Silence Is the Language of God. All Else Is Poor Translation.

Adnan Chaudhry

Spring is upon us and has ushered in a riot of colours with flora and fauna creating a potpourri, refreshing all beings across the world. These sites and aromas arrest our movements and bide us to become one with the gorgeousness of the surroundings. These magnificent shows of nature descend upon us every year but alas, most of us in our haste had a tendency of ignoring these blissful moments, until now.

The COVID-19 pandemic with all its devastation and heartbreaks also brought forth a sense of serenity and stillness.

Immobility has been imposed by the governments but there is another aspect that has become apparent with time, the power of silence.

While the lockdown continues, the earth’s atmosphere has gone on a much-awaited reset. Polluted rivers and streams have started to breathe again in the absence of dumped industrial waste. Blue skies have created a horizon that had been erased from memories for decades, thanks to the missing emissions from millions of cars that are now parked in garages.

It has especially jolted man to rethink his status in the whole scheme of things; the Universe and our earth can very well manage without him. This is a perfect time for us to halt, ponder and reset our lives, redefine our values and missions.

When we look back in time, we see that the world has witnessed unprecedented development in the last century.
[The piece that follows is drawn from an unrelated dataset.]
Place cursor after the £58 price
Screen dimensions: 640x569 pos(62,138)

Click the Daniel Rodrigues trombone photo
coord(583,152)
From a primitive Agro-based society, the world transformed to a complex industrial and services sector-based economy and is now moving towards knowledge-based economy.

Since the lust for power and wealth are ingrained in human nature it wouldn’t cease from the masses once the lockdown eases. In fact, a lot of individuals are feeling like a lake being stopped at the floodgates of an overflowing dam that would burst from its seams once the door is opened; we have become slaves to this adrenaline rush.

There are stories of people making billions of dollars betting on the downturn of the stock market during the past weeks on one side, and on the other side there are also clear signs of a massive recession hitting on a global scale with furloughs and layoffs becoming a daily event.

Since day-to-day activities are on hold, we should take this opportunity to reflect.

It is a time to ponder on the times to come, on a personal level, in terms of organisations as well as the society as a whole.

The EMC programme designed by Manfred Kets de Vries and driven by Erik van de Loo and Roger Lehman is a bliss that helps individuals see through the clutter of today’s world. It opened a new avenue for me in terms of coming to terms with reality and in this time of uncertainty it is a guiding light to take me through the darkness of the unseen future.

I would call it a journey – a journey of 18 months with 36 participants from 23 nationalities with different backgrounds and experiences. A self-exploratory journey to know oneself and to have a better understanding of our inner theater. There was laughter, smiles, tense moments and as expected deadlines, but little did I expect tears and revolting thoughts; I went through it all and survived.

Like most of modern-day executives I was also constantly battling with the nerve-wrecking issues of work-life-balance and was trying to bring harmony to my personal and professional life.

The most apparent and disturbing consequence of this work-related stress being felt by modern executives is the imbalance between the personal and professional lives. The desire for a ‘successful’ professional career has taken precedence over all other aspects of life.

The pursuit of material things, which are generally considered a measure of success, lies at the centre of modern life. The materialistic comforts of today blind the simplicity that our ancestors used to get by with. Every animate form and thing may it be technology, or a standard item of luxury tries to convince us that the existence of happiness lies with its possession. The more we possess however, the less fulfilled we are and hence the race towards happiness and wellbeing.

In today’s world, technology is changing at a rapid pace and as a result, seeing through the clutter becomes difficult for a mind that has become addicted to information rather than the thought process.

The safe space provided to me by INSEAD helped me regain that lost equilibrium and I developed the ability to get rid of my biases and the capability to detox every negative and unnecessary noise through a guided process.

It is worth mentioning that during this journey a dimension opened, like walking into the abyss, and little did I know that I would be turning into an accidental gypsy being tossed and turned in a grinder. Equipped with the lenses acquired during my EMC journey, I explored and found the hidden connections between the teachings and learning of Freud and spirituality/Sufism as well which is grace, gratitude, empathy and most importantly love.

The love that holds and binds the precipices of our mutual bonds. It creates a bond within God’s creations, humans, animals, plants, the seen and the unseen. The imagination of it is beyond time and space and takes on an angle that is an unknown dimension. Metaphorically speaking it is a continuous spinning wheel eventually connecting us with our inner being.

In the end it will not be out of place to state that unless we achieve this crucial feat of “Know Thyself” at this stage, we are at danger of having an unguided next generation and unprepared leaders who would be no better than AI-controlled robots.

And who knows what a modern version of the current pandemic could look like after 100 years. Let us together make use of this time to observe the reconstruction of the nature, gracefully it goes back to its original state, let us offer the respect it deserves and learn to heal through its melodious and divine trance.